[Selected extract]
+--

# Virtual Piano Tutor

## Project Description

This is a notebook for tracking my progress on VPT...

- Best Classifier as of 11/30
    - SVM {'C': 100, 'gamma': 0.1, 'kernel': 'rbf'}

## TODO List

- TODAY
    - Decide on RDF model to keep for rest of project
    - Work on RDF data and annotations
    - Add results to file
    - Rewrite RDF for GridSearchCV
        - Extend RDF
    - Work on ideas for paper
        - Visualizations
    - Play with CAE
    - How to automate this...
    - Windowing/Summarizing
    
- DONE
    - ~~Organize RDF data~~
    - ~~Generate data from already extracted hands...~~
    - ~~Get notebook running on Compute Canada~~
    - ~~Get data on Compute Canada~~
    - ~~Setup CAE to deal with hand images~~
    - ~~setup data for training autoencoder on LH and RH~~
    - ~~Train Autoencoder for LH and Rh~~
    

- Bad Segmentation
    - p3c - left hand (not terrible)
    - p1s - right hand (shouldn't use)
    - p5a - Both could use some work but still caputures most of the left hand (RH not so good...)
    - p5c - not good (left hand passable...)
    
- Add noise to CAE
    - http://scikit-image.org/docs/dev/api/skimage.util.html#random-noise
    
- ~~Multiple Participants~~
    - ~~have one holdout set participant~~
        - ~~Test with p1&2 training p3 testing, then p1&3...~~
    - ~~have one holdout set exercise~~

- Test with RH too

- Windowing data
    - Summarize data for classification
    - Majority Voting (or with probabilities)

- Look for other features
    - Others??
    - ~~Autoencoder features~~
    - ~~HONV~~
    
- Work on hand segmentation
   - See p1e for bad examples
   - How to validate segmentation?
       - Statistical analysis on length and width ratios
       
- Visualize !!!
    - Input 
    - Results !!!
        - F Scores
        - Accuracy
        - Try weighted instead of macro




- Finish Project Description

- ~~Turn into functions~~
    
- ~~Verify Segmentation~~
    - have only done basic verification
    
- ~~FIRST THING: Test by ignoring training data (p1s) and then using train_test_split on recordings~~
    - ~~Data should be ready for spliting~~
    
- ~~Remove data from testing to find culprit~~
    
- ~~Track my progress better !!! (duh through notebooks!)~~

# Setup

## Libraries

In [1]:
import os

%matplotlib inline
import matplotlib.pyplot as plt
import numpy as np
import cv2

from vpt.features.features import *
import vpt.utils.image_processing as ip
import vpt.settings as s
import vpt.hand_detection.depth_context_features as dcf

%load_ext autoreload
%autoreload 2

## Some helper functions

### Load/Save Data Set

In [2]:
def load_data(testing_p, M, radius, feature_type, data_type):
    base = "data/posture/extracted/"

+--

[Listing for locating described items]
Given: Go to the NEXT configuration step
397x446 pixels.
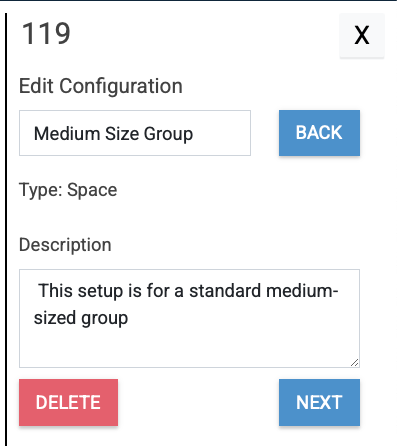Looking at the screenshot, I should 319,402.
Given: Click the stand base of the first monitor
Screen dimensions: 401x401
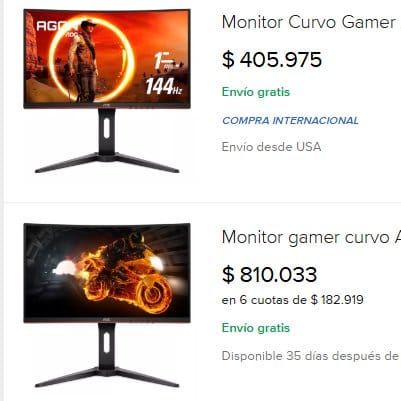Looking at the screenshot, I should click(x=107, y=163).
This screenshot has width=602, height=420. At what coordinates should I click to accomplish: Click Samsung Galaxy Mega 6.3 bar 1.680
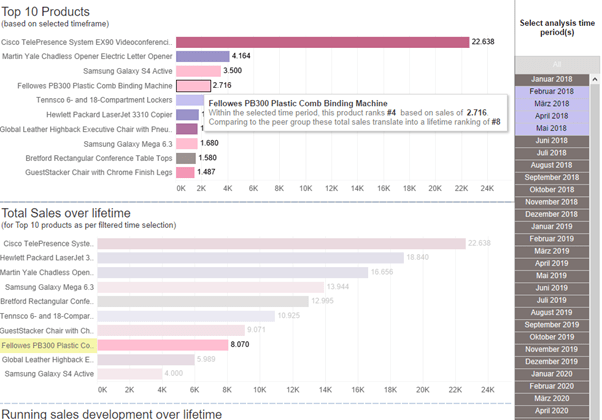point(186,144)

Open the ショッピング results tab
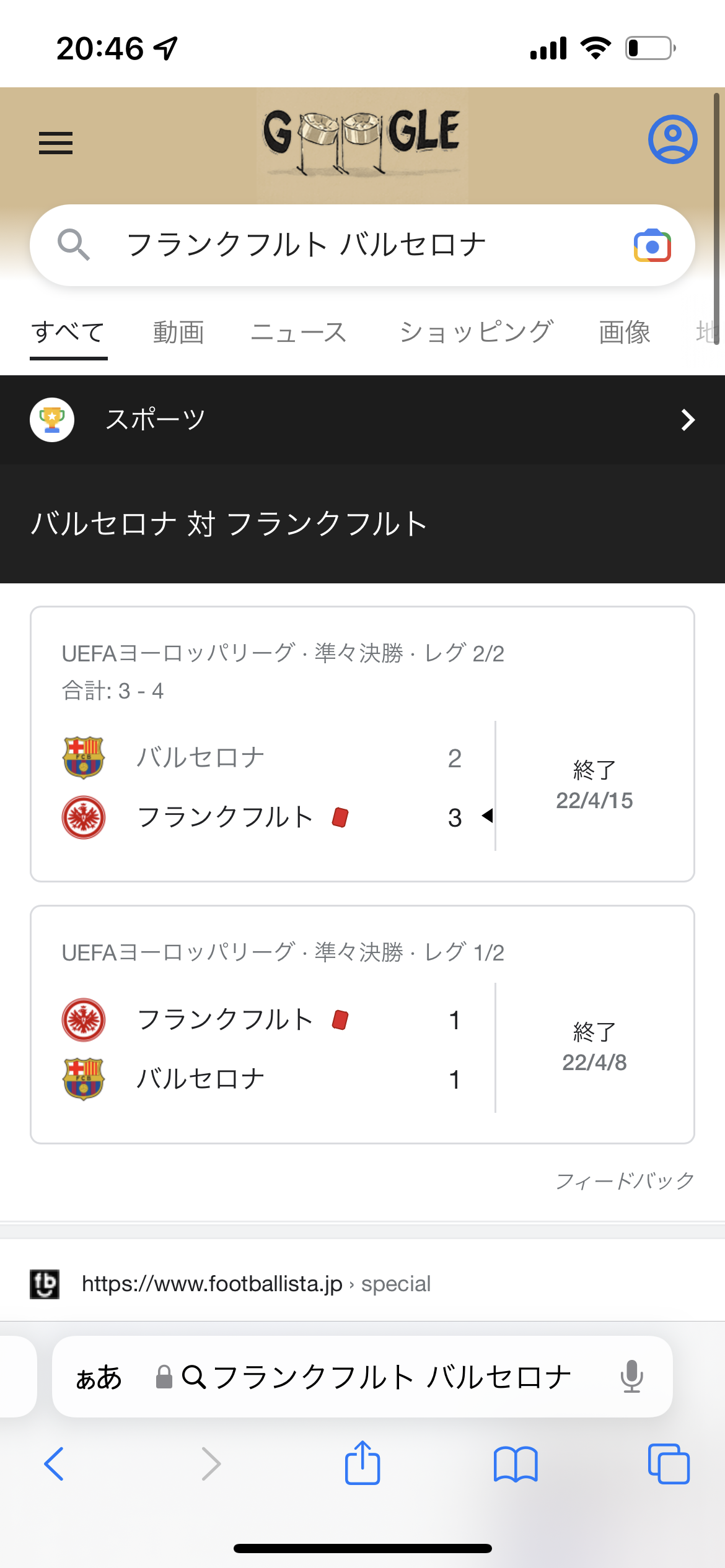pyautogui.click(x=476, y=333)
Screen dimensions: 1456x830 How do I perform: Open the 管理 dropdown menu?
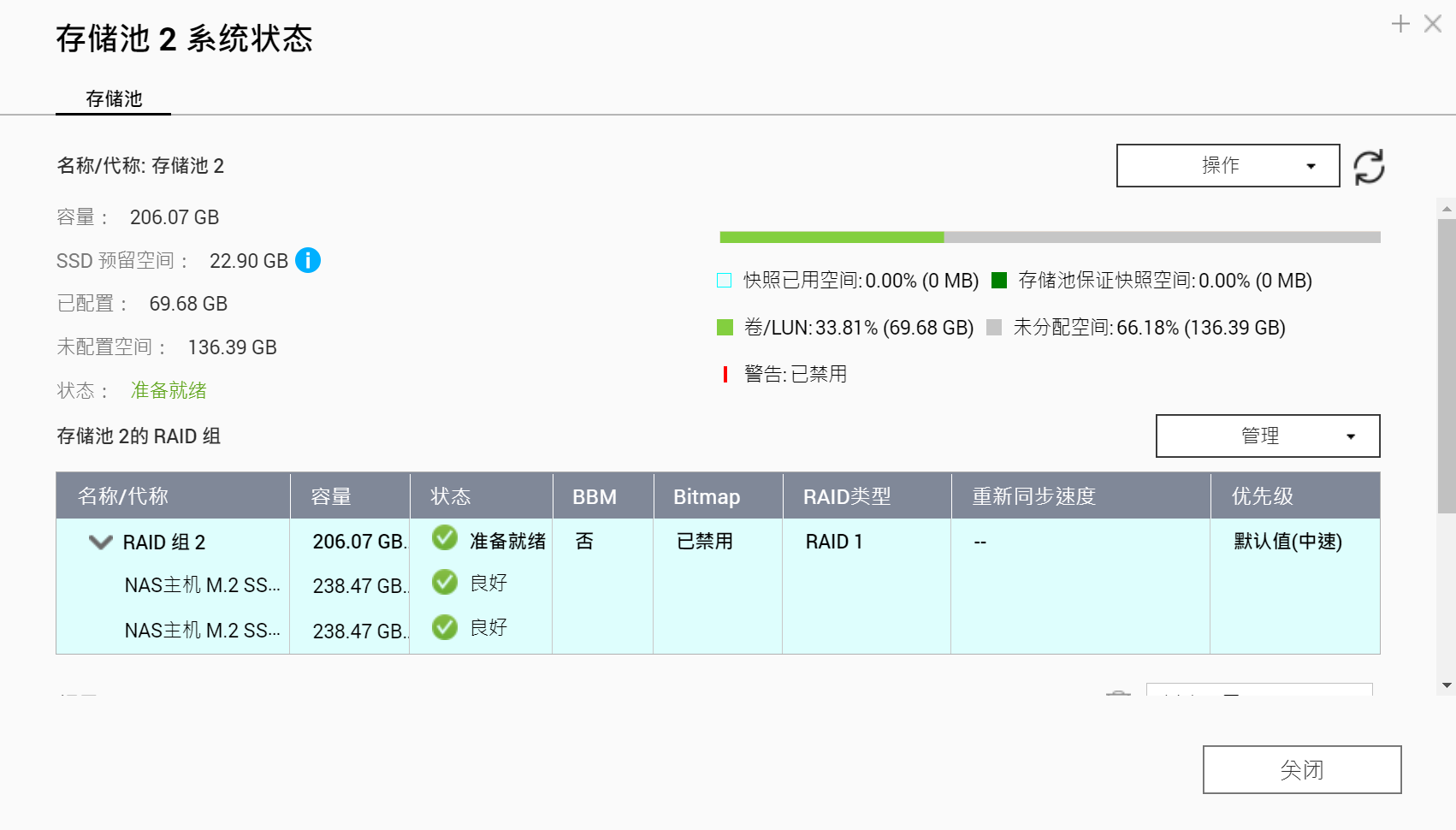point(1267,436)
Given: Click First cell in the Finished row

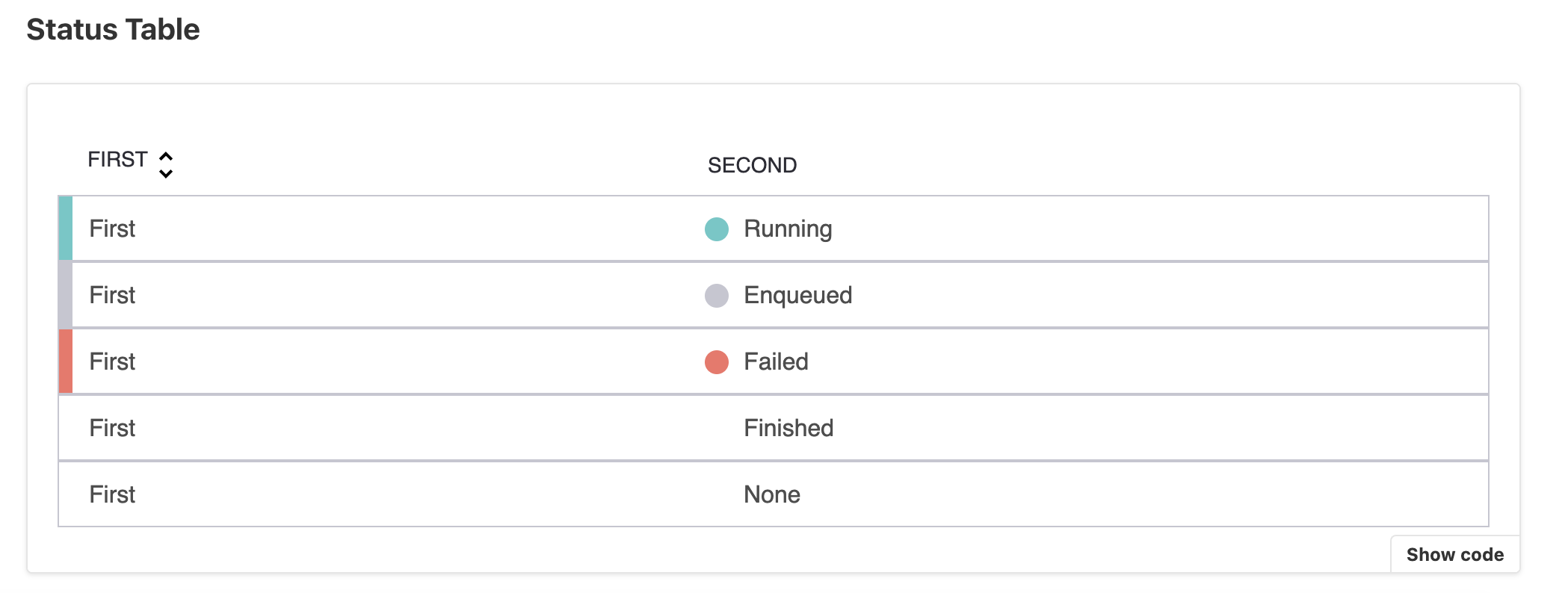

+--

[Set problem 1] In the Virtual Piano Tutor notebook, what is recorded as the best classifier as of 11/30?
[Set problem 2] Reproduce the entire listing for locating described items line for line, leaving out the pictures.
The Virtual Piano Tutor notebook and the listing have no connection to each other.

[Worked solution 1] An SVM with C set to 100, gamma set to 0.1, and an rbf kernel.

[Worked solution 2]
Given: Go to the NEXT configuration step
397x446 pixels.
Looking at the screenshot, I should 319,402.
Given: Click the stand base of the first monitor
Screen dimensions: 401x401
Looking at the screenshot, I should click(x=107, y=163).
This screenshot has width=602, height=420. At what coordinates should I click to accomplish: Click Samsung Galaxy Mega 6.3 bar 1.680
point(186,144)

Open the ショッピング results tab
pyautogui.click(x=476, y=333)
Screen dimensions: 1456x830 How do I perform: Open the 管理 dropdown menu?
point(1267,436)
Given: Click First cell in the Finished row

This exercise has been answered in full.